The most difficult problem of the Microsoft Corp. case has always been the question of remedies. Now that Judge Thomas Penfield Jackson is nearing a verdict, and is almost certain to find the software giant guilty of some violations, he must decide what remedy to impose.
The goal of remedies, say antitrust experts, is not to punish a company but to restore competition. But how the judge will go about achieving that has been the proverbial million-dollar question in this case.
Jackson, who heard closing arguments earlier this month, has offered no clues about what remedy he may impose. But a ruling against Microsoft - unless some last-minute settlement is reached - is almost a certainty in light of the judge's harsh findings of fact about the company's business practices.
Legal experts, who debated the remedy issue recently at a Progress & Freedom Foundation forum, a Washington think tank, divide the remedy possibilities in roughly two camps: a conduct or behavioral remedy or a structural fix, such as a breakup.
Conduct remedies attempt to restrain anticompetitive behavior, but are intrusive and require ongoing governmental oversight, said Thomas Lenard, vice president for research at the Progress & Freedom Foundation and author of a proposal to divide Microsoft's Window operating system operations into three separate companies. This plan, he said, "would immediately replace an operating system monopoly with competition."
But Kenneth Elzinga, an economics professor at the University of Virginia who has testified for Microsoft in its Bristol Technology Inc., antitrust case, said splitting the company's Windows operations into separate companies "would be enormously draining and diverting for Microsoft's management."
"No wonder Microsoft's competitors want structural relief," said Elzinga, who favors a conduct remedy.
There are also the mechanics of breaking up the company, said Elzinga. When the government broke up Standard Oil Co. and America Tobacco Co., it focused on breaking up physical capital, not human capital.

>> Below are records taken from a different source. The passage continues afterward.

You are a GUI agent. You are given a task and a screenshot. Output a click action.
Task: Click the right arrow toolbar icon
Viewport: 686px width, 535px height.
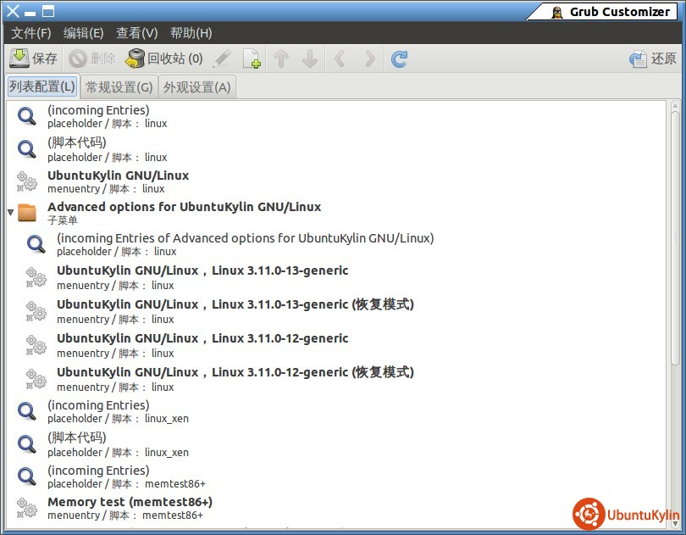[x=369, y=59]
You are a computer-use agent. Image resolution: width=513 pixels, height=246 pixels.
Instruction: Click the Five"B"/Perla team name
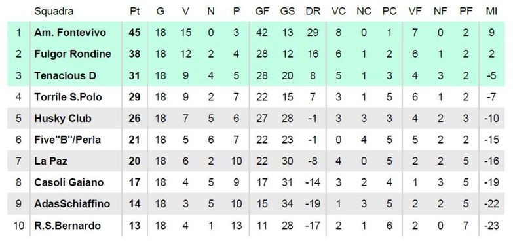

"Past mergers have typically yielded a starting point for structural relief," said Elzinga. "Microsoft doesn't have production plants scattered around the world to form the building blocks for the so-called Baby Bills," he said.

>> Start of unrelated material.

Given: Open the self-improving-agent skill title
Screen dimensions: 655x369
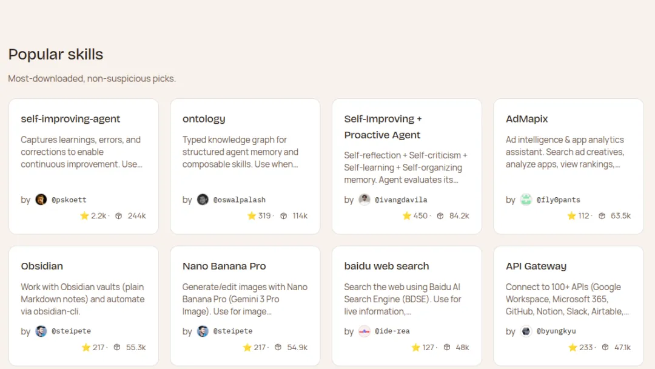Looking at the screenshot, I should click(x=70, y=119).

A conduct remedy, however, would require ongoing government oversight, said Robert Litan, a former deputy assistant general at the U.S. Department of Justice who is now with the Brookings Institution.
"That's the one thing the government and Microsoft can agree on - they don't want the judge running the computing industry," said Litan.

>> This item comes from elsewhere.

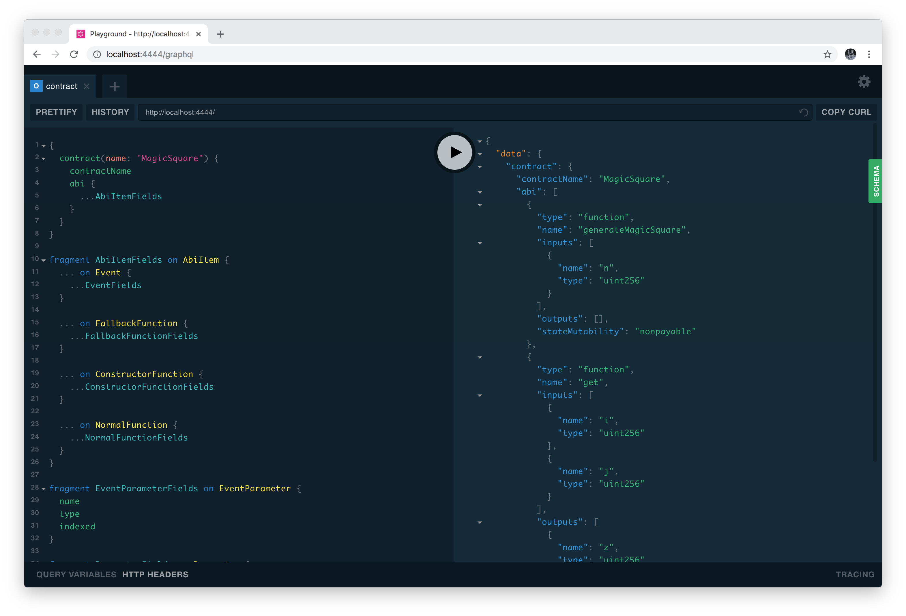Reset the endpoint using the circular arrow icon
The height and width of the screenshot is (616, 906).
803,112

Stanley Liebowitz, a professor of managerial economics at the University of Texas, argued that a breakup of the Windows operating system functions into separate companies would result in few changes to the operating system while raising software cost as developers seek to make compatible versions.
His paper on the subject was presented by the Association for Competitive Technology, a group that has supported Microsoft in this case.